After serving as educational director of the Park Synagogue in Cleveland, Ohio (1943–45), Cohen was named director of the Jewish Reconstructionist Foundation, where, for the next 10 years he oversaw the activities and institutions of the growing movement. In the cause of promoting Reconstructionist Judaism, he published educational material (such as Zionism Explained, The Theology of the Jewish Prayer Book, and a study guide for Milton *Steinberg's A Partisan Guide to the Jewish Problem); created havurot; lectured widely throughout the United States; and was associate editor of the Reconstructionist magazine. But his efforts to convince the Reconstructionist laity to support the opening of an office in Israel, to establish a camping program, to develop a training program for teachers, and a variety of other activities were ultimately frustrated. During his tenure, the Federation of Reconstructionist Congregations was formed. In 1953, he became educational director of the Society for the Advancement of Judaism, the Reconstructionist congregation founded in New York City 30 years earlier by Mordecai *Kaplan. In 1954, Cohen was also named rabbi of the saj, where he is credited with a number of educational innovations, including setting up experimental schools and establishing a year-long program of study for bat- and bat mitzvah students and their parents.

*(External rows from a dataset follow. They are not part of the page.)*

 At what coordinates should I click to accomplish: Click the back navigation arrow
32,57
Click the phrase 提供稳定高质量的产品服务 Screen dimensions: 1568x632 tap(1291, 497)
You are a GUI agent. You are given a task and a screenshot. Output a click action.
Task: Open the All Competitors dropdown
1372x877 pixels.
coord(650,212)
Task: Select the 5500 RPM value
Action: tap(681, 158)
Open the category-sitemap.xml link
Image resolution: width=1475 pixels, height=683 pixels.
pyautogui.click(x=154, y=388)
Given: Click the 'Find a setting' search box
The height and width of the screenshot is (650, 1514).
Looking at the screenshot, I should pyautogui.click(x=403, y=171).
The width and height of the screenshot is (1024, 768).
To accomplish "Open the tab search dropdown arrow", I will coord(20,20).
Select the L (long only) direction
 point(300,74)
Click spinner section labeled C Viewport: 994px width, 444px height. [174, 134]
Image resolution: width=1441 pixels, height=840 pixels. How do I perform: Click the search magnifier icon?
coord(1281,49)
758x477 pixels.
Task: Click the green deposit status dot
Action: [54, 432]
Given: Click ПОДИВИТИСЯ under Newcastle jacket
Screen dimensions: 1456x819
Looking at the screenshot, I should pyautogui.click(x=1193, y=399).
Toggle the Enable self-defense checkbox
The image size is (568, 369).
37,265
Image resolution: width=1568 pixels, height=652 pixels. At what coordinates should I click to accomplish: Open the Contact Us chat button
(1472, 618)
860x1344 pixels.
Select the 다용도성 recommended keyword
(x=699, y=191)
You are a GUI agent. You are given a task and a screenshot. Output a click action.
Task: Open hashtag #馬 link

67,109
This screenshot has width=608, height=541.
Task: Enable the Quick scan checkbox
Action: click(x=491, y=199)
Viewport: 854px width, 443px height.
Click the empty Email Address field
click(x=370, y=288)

Although clearly identified with Reconstructionism, Cohen remained associated with the Conservative movement. He was a lecturer at the Jewish Theological Seminary (1955–61) and chairman of the United Synagogue Commission on Jewish Education (1960–61). In 1961, Cohen moved to Israel and assumed the directorship of the B'nai B'rith Hillel Foundation at the Hebrew University, serving until 1984. He maneuvered skillfully to permit expressions of religious pluralism while resisting Reform and Conservative attempts to import denominational divisions into Israel. He also worked to improve Arab-Jewish relations on campus and widened the scope of Hillel. In 1970, Cohen joined the faculty of Jerusalem's David Yellin College of Education (1970–83), on whose board he also served. He also taught students of the Reconstructionist Rabbinical College who were studying in Israel (1970–2002).

In 1962, Cohen was instrumental in founding the egalitarian Congregation Mevakshei Derekh, widely considered the first Reconstructionist synagogue in Israel. He served as the first chairman of Mevakshei Derekh for several decades and, although he never took the official title of rabbi, has always been acknowledged as its de facto spiritual leader. In 1984, the congregation was able to move into its own permanent building.

Cohen wrote numerous articles for Anglo-Jewish and Hebrew journals, as well as many chapters in scholarly compilations. He also wrote eight books, including several on philosophy and education. These include The Creative Audience (with Rebecca Imber, 1954), The Case for Religious Naturalism (1958), Jewish Education in a Democratic Society (1964), The Reunion of Isaac and Ishmael (1989), Morim Lizman Navokh (Hebrew, 1993; English version: Guides for an Age of Confusion: Studies in the Thinking of Avraham Y. Kook and Mordecai M. Kaplan, 1999), Major Philosophers of Jewish Prayer in the 20th Century (2000), Judaism as an Evolving Civilization (with Yosef Begun, in Russian, 2001). Cohen also served on the editorial board of the Reconstructionist.

In Israel, Cohen became a member of the Ministry of Education's Committee on Culture and Leisure Time and chairman of the Israel Interfaith Association, which brings together Jews, Christians and Muslims for dialogue.


P.S. Nadell, Conservative Judaism in America: A Biographical Dictionary and Sourcebook (1988).